Paz no porão
Não existe nem céu nem inferno. Cabo Anselmo não foi castigado em vida nem o será, apesar de teses delirantes em contrário, depois de morto. Morreu velho e sem ser importunado pelo sistema de Justiça, previamente absolvido por uma anisitia abjeta, mas, principalmente, deixado em paz pela covardia de uma esquerda que sempre negou a si o direito de se vingar das ações dos assassinos e torturadores da ditadura.
Em 2000, reconhecido em um bar de Buenos Aires, o torturador Júlio Simon, o “Turco Julián”, um dos carniceiros da ditadura argentina, foi cercado e espancado por militantes de esquerda. Foi salvo pela polícia mas, dali em diante, nunca mais pisou o pé na rua, até ser preso e condenado, em 2006, a 25 anos de prisão, pelo desaparecimento de um casal de chilenos e pelo sequestro da filha deles, nascida nos porões da tortura.
No Brasil, não se sabe de um único torturador que tenha levado um peteleco que fosse, num baile de carnaval.

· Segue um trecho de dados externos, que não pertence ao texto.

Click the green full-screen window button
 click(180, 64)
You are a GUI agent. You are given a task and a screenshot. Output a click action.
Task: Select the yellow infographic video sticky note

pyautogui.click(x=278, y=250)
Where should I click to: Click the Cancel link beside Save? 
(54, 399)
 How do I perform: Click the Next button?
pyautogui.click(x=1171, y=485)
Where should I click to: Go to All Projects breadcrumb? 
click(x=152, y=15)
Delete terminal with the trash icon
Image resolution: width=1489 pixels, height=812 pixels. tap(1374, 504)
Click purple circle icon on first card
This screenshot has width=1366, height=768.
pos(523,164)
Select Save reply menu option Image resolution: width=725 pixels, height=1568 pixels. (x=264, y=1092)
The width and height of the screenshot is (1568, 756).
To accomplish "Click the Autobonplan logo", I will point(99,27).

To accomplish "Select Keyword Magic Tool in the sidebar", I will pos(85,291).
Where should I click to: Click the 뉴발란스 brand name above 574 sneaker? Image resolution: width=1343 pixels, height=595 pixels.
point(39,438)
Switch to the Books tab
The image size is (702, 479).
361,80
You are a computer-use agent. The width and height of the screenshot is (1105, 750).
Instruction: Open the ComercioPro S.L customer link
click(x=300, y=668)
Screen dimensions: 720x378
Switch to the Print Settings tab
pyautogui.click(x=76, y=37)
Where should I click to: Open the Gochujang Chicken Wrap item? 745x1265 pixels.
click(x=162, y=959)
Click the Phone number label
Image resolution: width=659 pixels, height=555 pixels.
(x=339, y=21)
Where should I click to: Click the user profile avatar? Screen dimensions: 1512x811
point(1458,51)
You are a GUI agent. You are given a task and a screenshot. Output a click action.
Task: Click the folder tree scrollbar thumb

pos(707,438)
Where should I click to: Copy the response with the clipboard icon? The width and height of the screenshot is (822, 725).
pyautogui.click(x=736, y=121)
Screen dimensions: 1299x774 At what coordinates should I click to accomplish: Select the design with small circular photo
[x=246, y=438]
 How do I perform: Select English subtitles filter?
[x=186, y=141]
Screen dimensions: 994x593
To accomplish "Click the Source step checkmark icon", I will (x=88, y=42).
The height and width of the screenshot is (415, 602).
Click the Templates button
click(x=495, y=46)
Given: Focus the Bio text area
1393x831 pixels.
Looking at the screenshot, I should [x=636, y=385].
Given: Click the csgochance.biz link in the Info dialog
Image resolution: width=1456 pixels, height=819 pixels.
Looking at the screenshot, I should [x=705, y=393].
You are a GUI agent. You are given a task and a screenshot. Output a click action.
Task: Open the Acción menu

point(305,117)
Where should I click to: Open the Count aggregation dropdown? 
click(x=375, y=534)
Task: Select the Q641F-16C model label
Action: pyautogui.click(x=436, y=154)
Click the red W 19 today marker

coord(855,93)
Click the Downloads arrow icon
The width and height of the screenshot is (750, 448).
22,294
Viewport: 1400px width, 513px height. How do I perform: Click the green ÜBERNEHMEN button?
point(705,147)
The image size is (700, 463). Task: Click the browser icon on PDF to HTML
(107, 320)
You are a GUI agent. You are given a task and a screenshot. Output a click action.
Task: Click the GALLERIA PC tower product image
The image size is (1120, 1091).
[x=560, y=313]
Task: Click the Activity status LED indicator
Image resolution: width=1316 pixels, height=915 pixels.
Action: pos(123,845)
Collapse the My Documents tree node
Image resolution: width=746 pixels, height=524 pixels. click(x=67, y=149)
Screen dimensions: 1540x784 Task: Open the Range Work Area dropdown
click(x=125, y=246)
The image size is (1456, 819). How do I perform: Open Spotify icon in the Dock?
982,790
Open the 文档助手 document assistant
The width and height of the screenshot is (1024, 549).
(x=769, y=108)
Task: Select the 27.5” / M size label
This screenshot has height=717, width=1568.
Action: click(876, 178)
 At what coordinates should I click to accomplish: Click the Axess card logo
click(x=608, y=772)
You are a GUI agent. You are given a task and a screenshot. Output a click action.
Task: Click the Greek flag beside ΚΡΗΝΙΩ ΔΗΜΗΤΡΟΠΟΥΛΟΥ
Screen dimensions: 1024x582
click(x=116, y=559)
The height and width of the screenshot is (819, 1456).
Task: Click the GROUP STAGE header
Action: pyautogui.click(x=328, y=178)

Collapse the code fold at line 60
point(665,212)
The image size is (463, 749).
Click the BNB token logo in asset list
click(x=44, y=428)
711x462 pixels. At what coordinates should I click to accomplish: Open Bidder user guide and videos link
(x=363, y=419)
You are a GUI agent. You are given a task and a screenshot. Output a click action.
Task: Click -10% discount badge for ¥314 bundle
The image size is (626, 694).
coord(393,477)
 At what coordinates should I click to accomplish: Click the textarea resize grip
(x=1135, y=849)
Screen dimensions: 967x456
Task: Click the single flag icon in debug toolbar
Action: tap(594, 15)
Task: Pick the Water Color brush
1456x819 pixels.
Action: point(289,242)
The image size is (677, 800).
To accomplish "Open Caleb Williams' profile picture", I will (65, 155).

O mais conhecido e tenebroso deles, morreu com aposentadoria integral e cercado de amor familiar: o coronel Carlos Alberto Brilhante Ustra se divertia enfiando ratos nas vaginas de presas políticas e, no dia seguinte, levava as próprias filhas para brincar com as torturadas, um grau de perversão que só encontra similaridade nos campos de concentração da Alemanha Nazista.
Foi homenageado, no plenário da Câmara dos Deputados, na votação do impeachment de Dilma Rousseff, pelo então deputado Jair Bolsonaro e, desde então, tornou-se uma espécie de entidade das trevas adorada pelos fanáticos fascistas do covil bolsonarista.
Portanto, não adianta ficar apostando na ira de papai do céu nem desejando o mármore do inferno para essa gente. É preciso garantir que essas bestas feras não tenham paz em vida.
Por isso, se voltar ao poder, a esquerda pode escolher repetir os mesmos erros com o bolsonarismo, ancorada no argumento infantil de que só olhar para o futuro é o bastante, ou pode ajustar as contas com o passado – antes que ele morra, alegremente, de velho.